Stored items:
::::

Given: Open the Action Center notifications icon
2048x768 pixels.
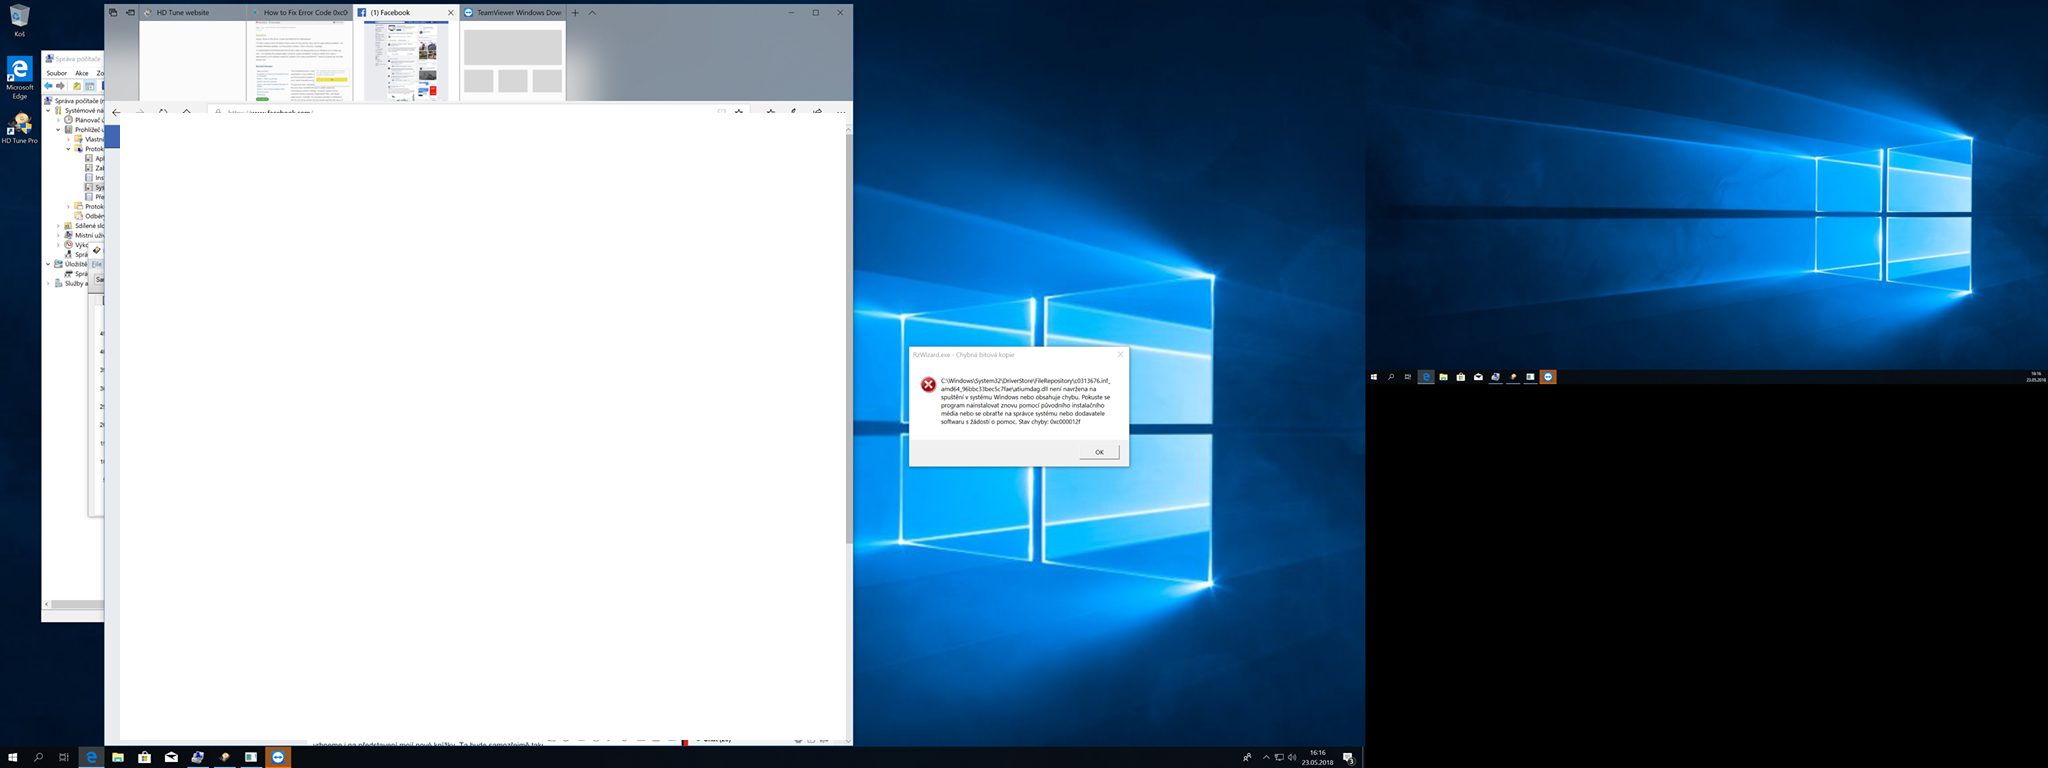Looking at the screenshot, I should click(x=1348, y=757).
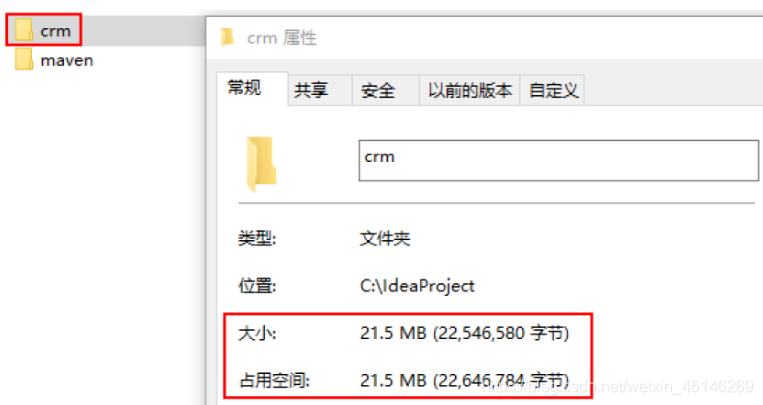Click the folder icon in the properties title bar
The image size is (763, 405).
[227, 37]
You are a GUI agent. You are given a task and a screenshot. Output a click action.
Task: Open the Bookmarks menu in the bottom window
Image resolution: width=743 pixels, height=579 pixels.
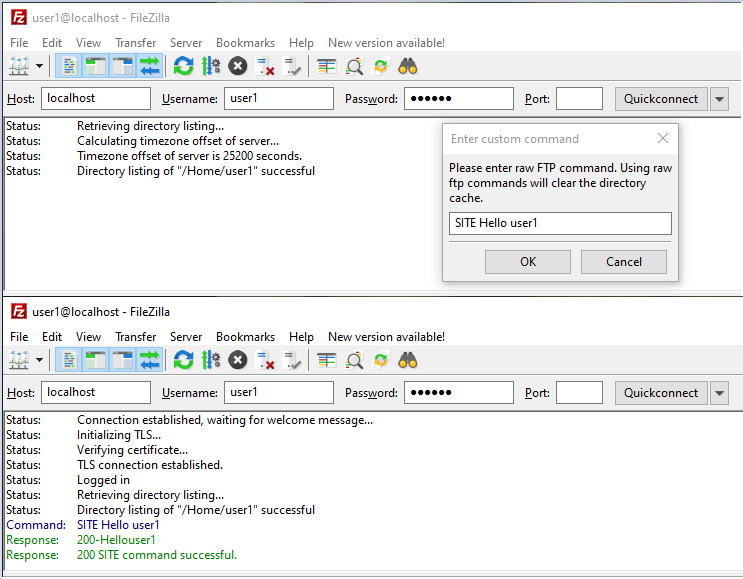coord(245,337)
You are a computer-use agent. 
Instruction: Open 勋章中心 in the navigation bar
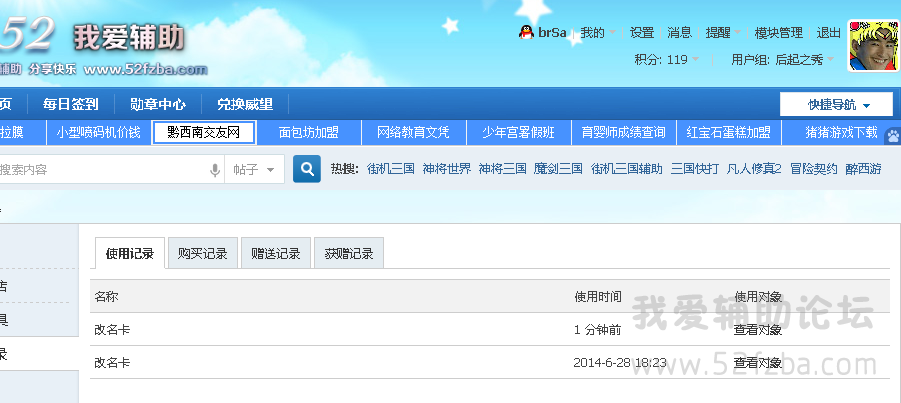[x=158, y=104]
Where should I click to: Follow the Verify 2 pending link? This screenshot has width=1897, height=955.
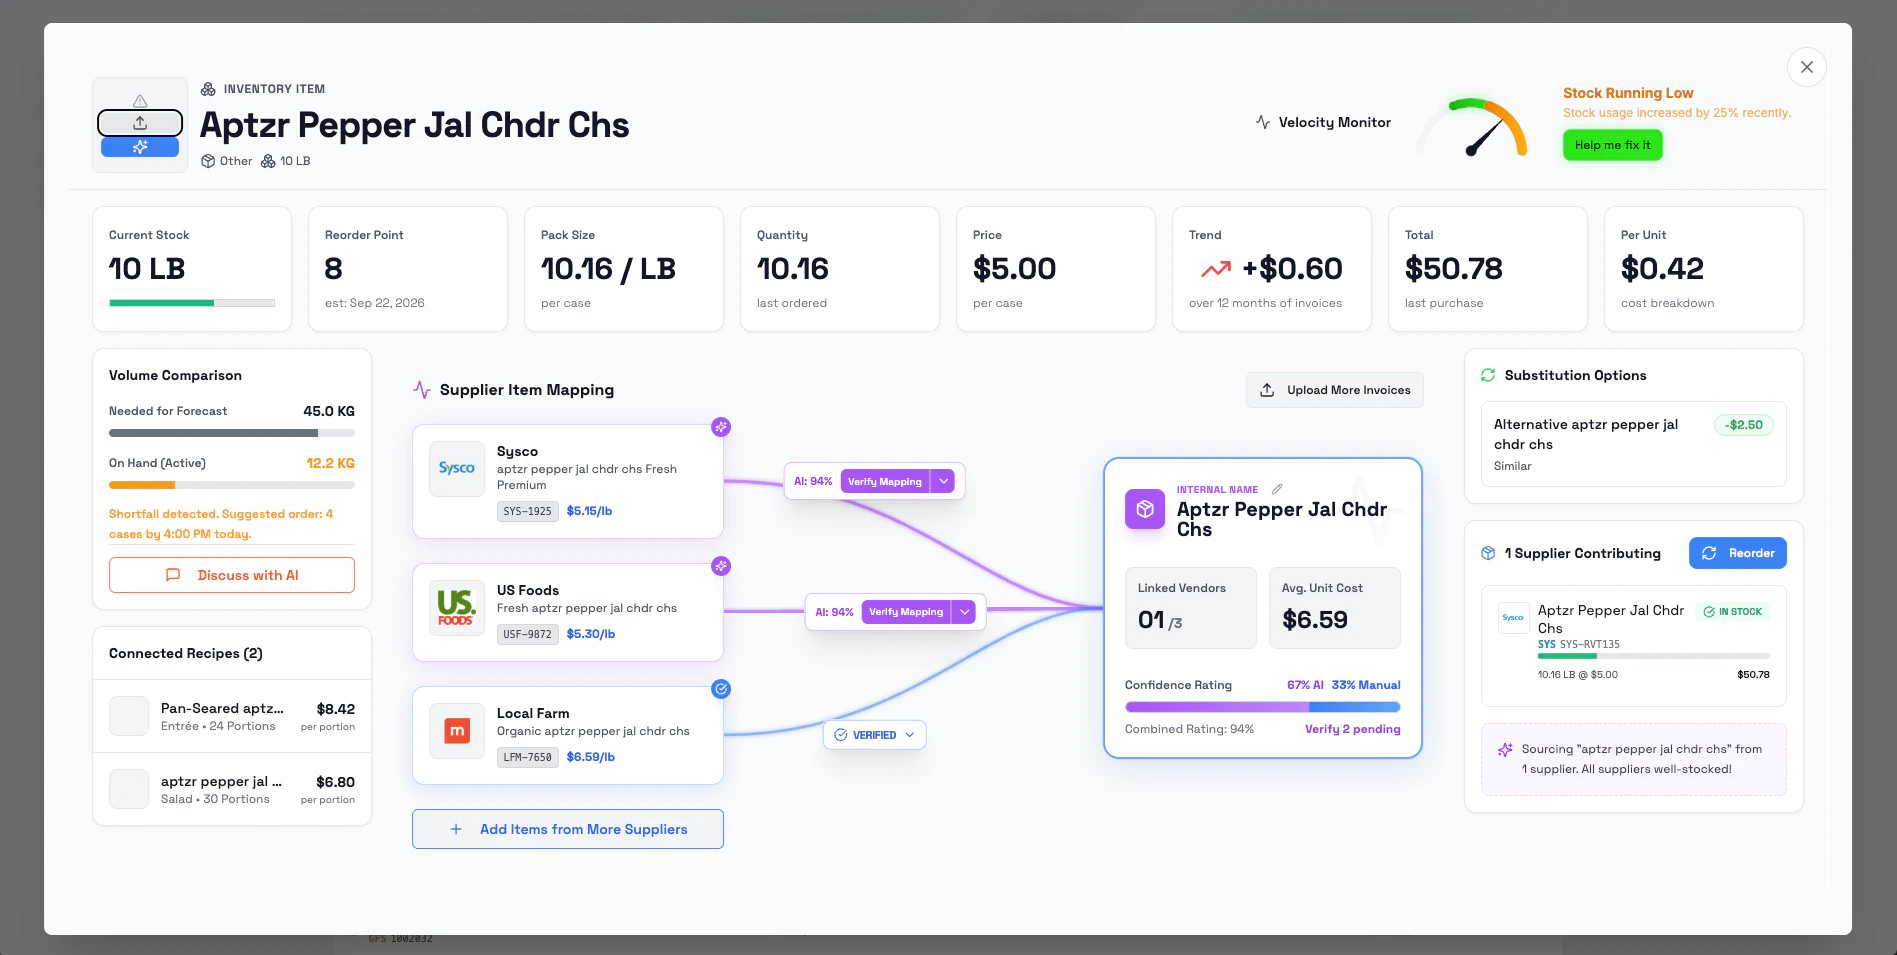1352,729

::::

— Directions —
For each line in the records that contains the word "agent", make a copy.

— Reply —
You are a GUI agent. You are given a task and a screenshot. Output a click action.
You are a computer-use agent. 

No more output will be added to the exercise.